What the task asks
Word for word, set down the lines from the one that contains "727x588 pixels." through the final line of the data; no pictures belong in the copy.

** Opening Given records block **

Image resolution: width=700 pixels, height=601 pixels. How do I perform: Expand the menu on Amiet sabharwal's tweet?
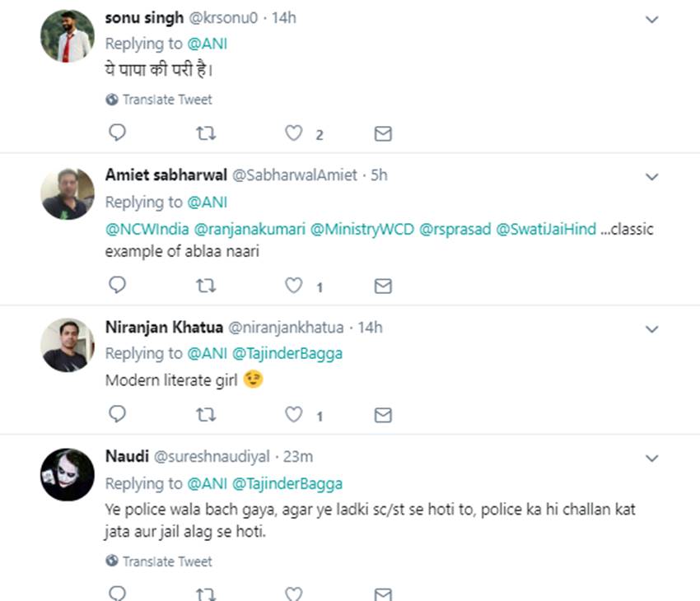coord(651,177)
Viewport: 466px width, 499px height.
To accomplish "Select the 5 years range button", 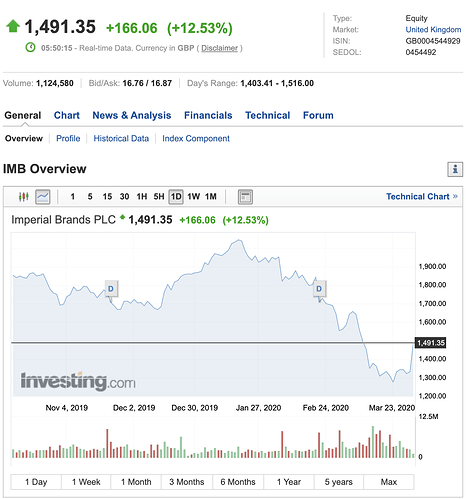I will [339, 482].
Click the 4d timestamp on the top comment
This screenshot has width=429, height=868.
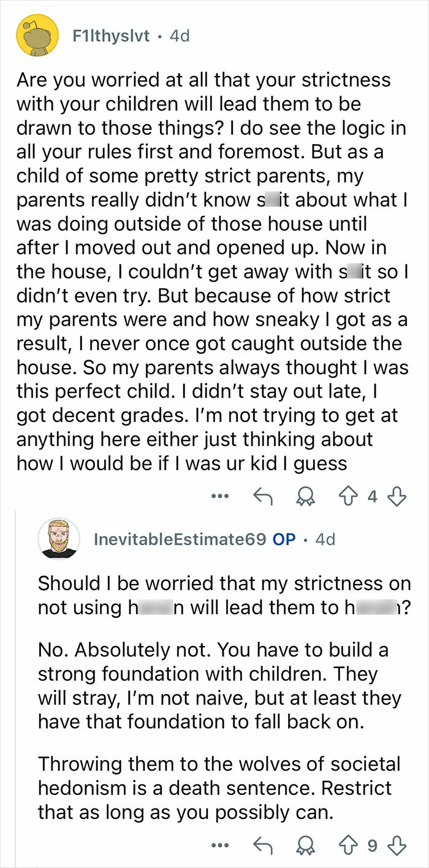178,35
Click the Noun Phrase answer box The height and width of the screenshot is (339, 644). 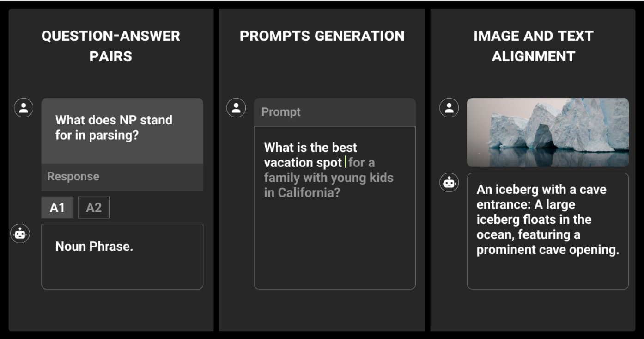(x=122, y=257)
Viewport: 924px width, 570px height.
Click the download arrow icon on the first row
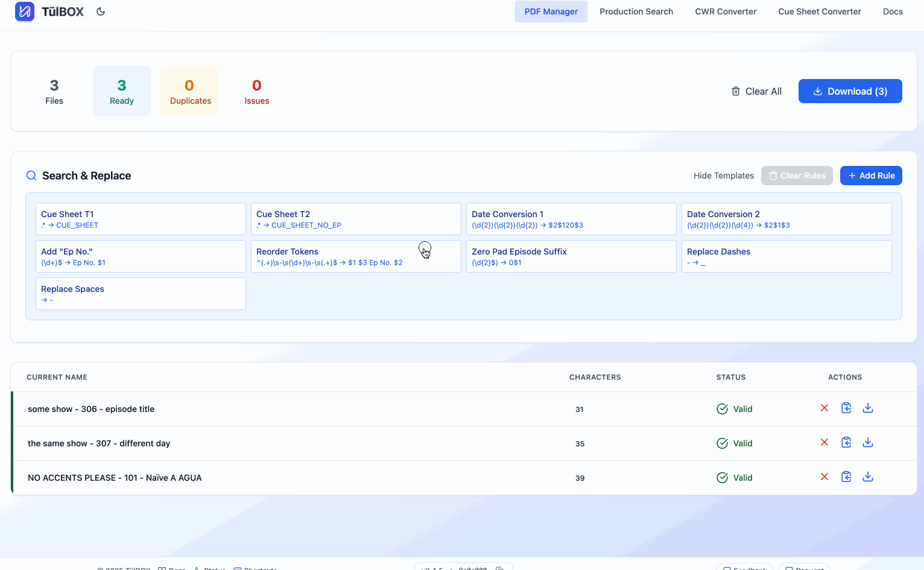click(868, 408)
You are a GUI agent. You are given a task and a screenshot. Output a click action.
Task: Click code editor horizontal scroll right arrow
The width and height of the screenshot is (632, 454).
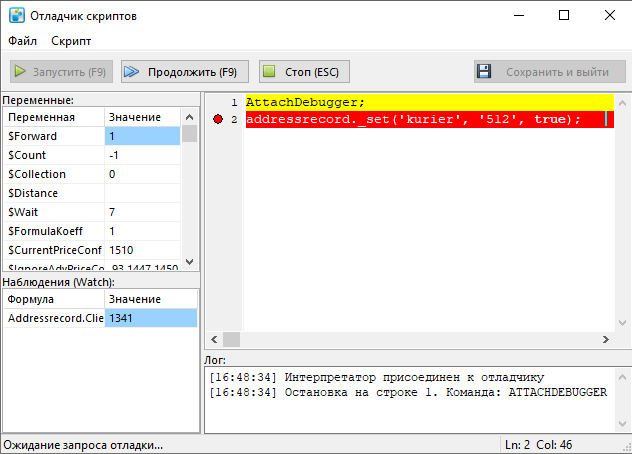tap(604, 339)
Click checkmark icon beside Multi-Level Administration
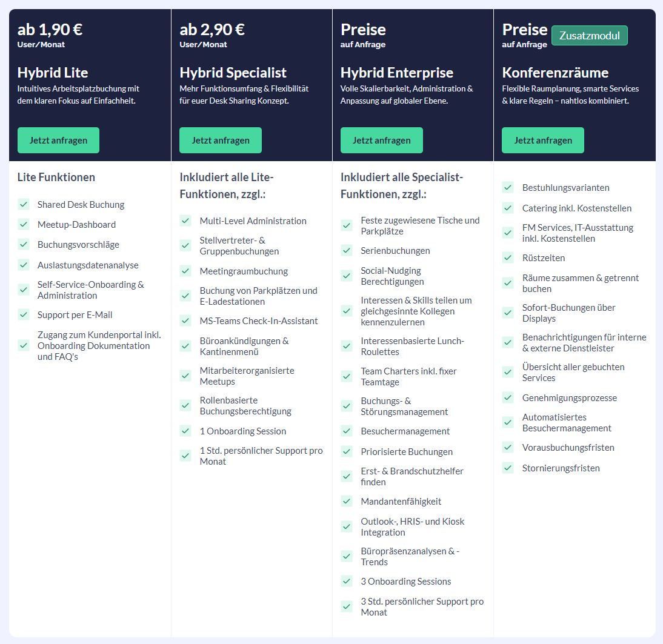 (185, 221)
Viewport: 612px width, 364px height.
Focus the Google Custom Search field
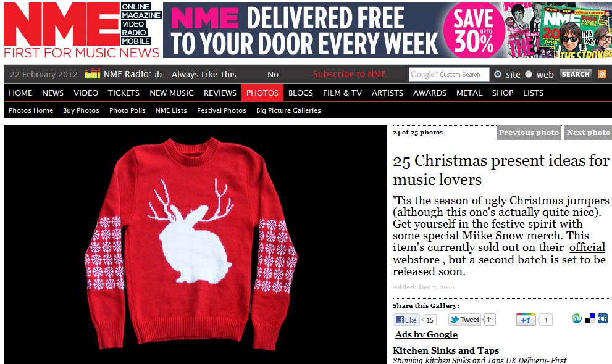449,75
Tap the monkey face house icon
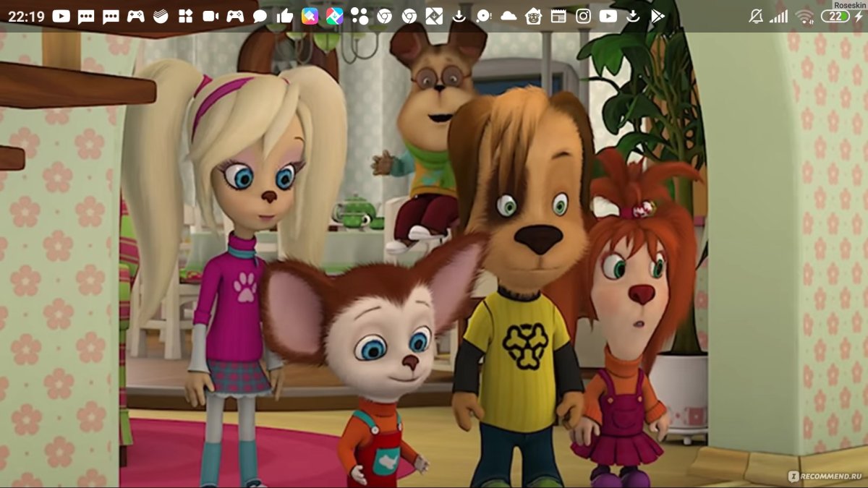The width and height of the screenshot is (868, 488). point(533,16)
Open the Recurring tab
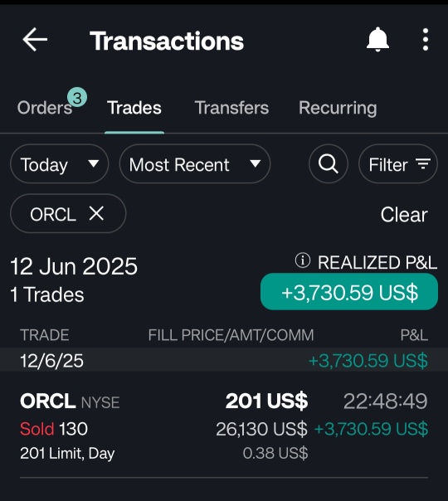The height and width of the screenshot is (501, 448). pos(338,109)

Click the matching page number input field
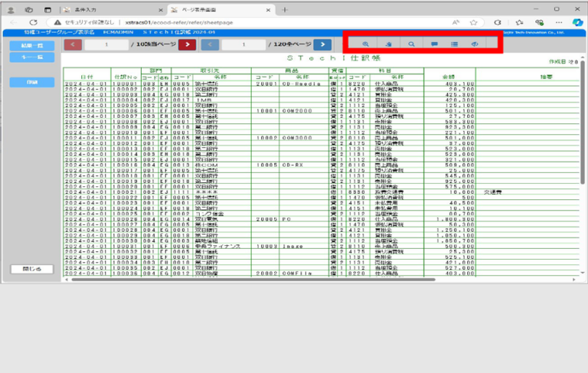(x=108, y=45)
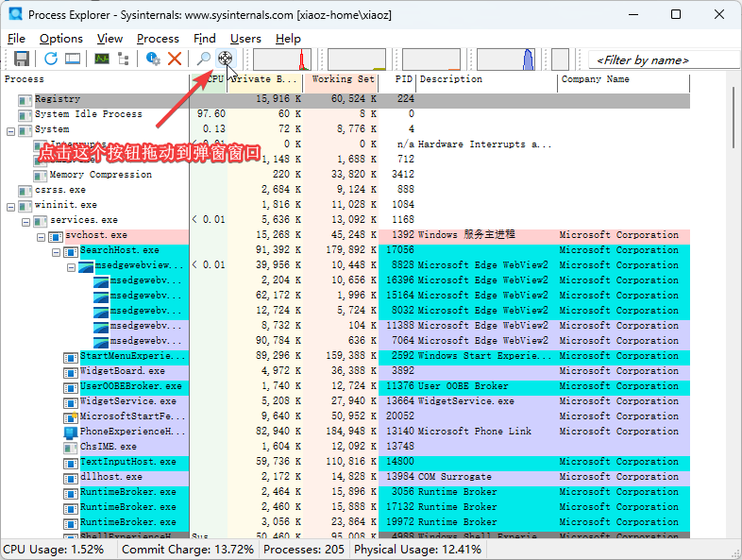Viewport: 742px width, 560px height.
Task: Click the process Properties toolbar icon
Action: click(x=153, y=59)
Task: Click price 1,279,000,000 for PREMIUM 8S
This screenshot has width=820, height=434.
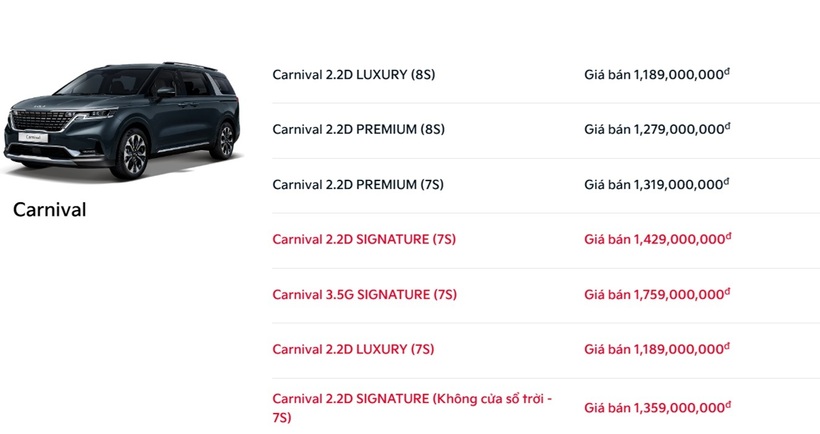Action: tap(657, 129)
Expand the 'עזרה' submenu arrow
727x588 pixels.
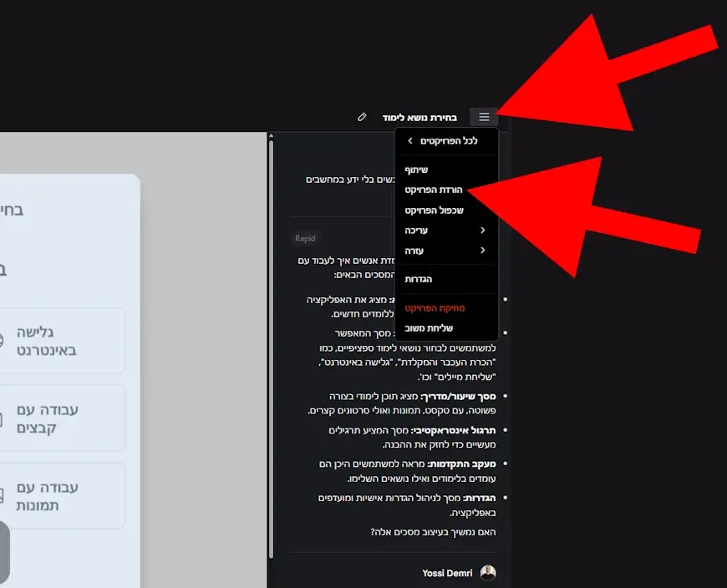pos(483,251)
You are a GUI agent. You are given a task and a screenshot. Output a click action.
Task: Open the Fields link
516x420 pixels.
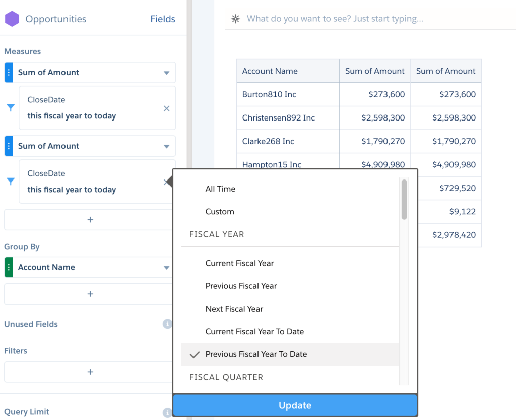[x=163, y=19]
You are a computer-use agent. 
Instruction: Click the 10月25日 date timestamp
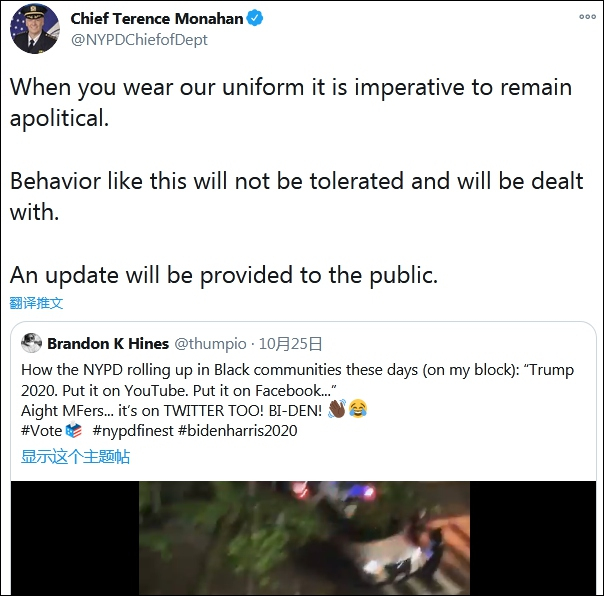click(x=290, y=343)
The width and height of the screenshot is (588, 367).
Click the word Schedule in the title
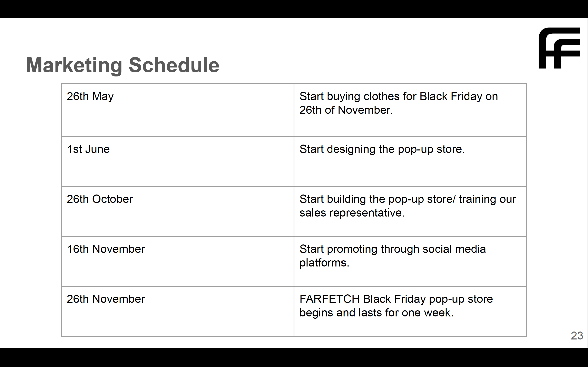pos(174,65)
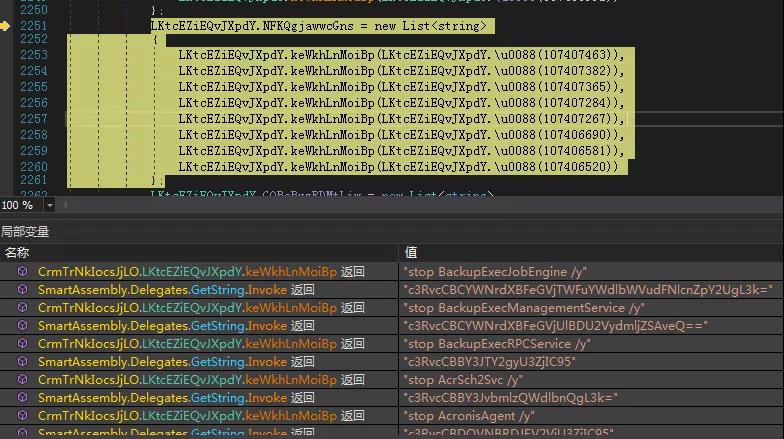Click the cube icon of the BackupExecRPCService row
Viewport: 784px width, 439px height.
pyautogui.click(x=22, y=344)
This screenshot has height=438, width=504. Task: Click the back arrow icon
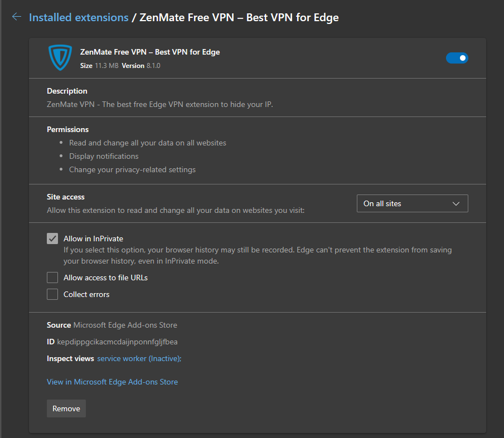pos(16,17)
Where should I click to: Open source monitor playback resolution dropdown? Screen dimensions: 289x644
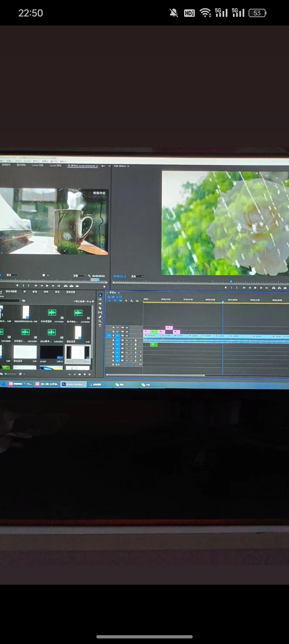(x=79, y=276)
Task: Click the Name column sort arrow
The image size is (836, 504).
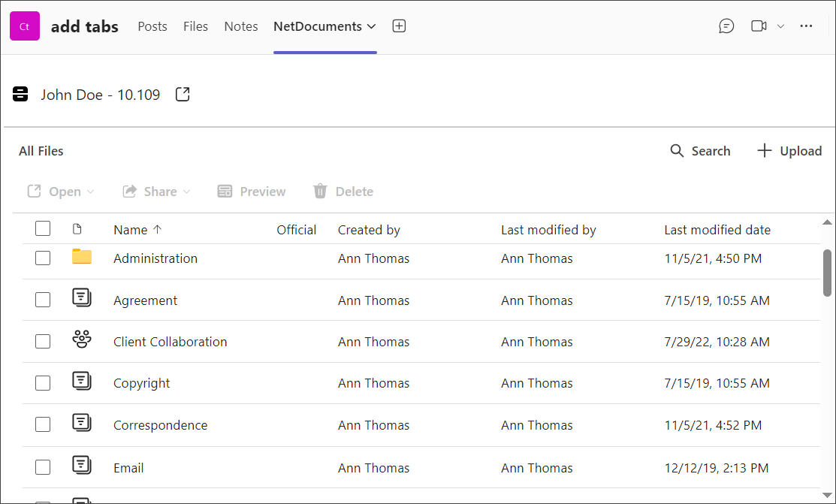Action: pyautogui.click(x=159, y=229)
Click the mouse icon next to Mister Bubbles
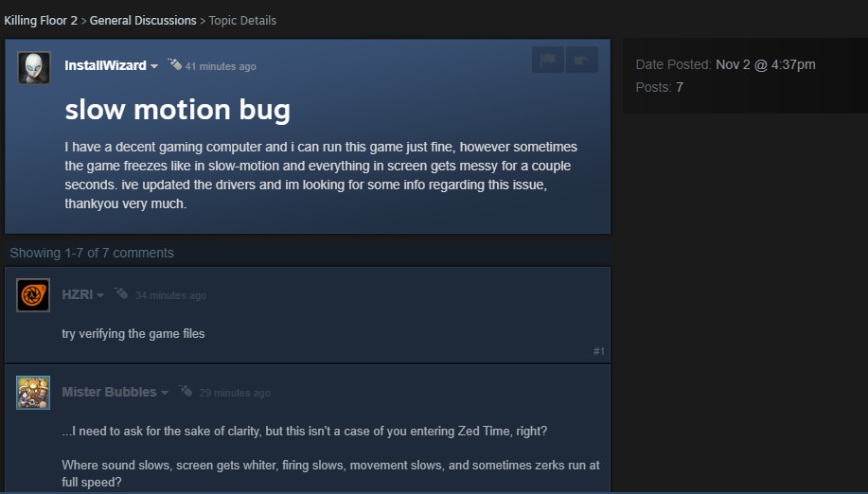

** Closing Given records block **

Task output
727x588 pixels.
pos(483,251)
You are a GUI agent. You are given a task and a screenshot. Output a click action.
Task: Open the Fields link
516x420 pixels.
[x=163, y=19]
You are a computer-use agent. 
Instruction: Click the 10月25日 date timestamp
click(x=290, y=343)
The width and height of the screenshot is (588, 367).
Click the word Schedule in the title
pos(174,65)
Click the cube icon of the BackupExecRPCService row
Viewport: 784px width, 439px height.
pyautogui.click(x=22, y=344)
This screenshot has height=438, width=504. Task: Click the back arrow icon
pos(16,17)
Where should I click to: Open source monitor playback resolution dropdown? Screen dimensions: 289x644
(x=79, y=276)
Task: Click the Name column sort arrow
The image size is (836, 504).
Action: pyautogui.click(x=159, y=229)
Click the mouse icon next to Mister Bubbles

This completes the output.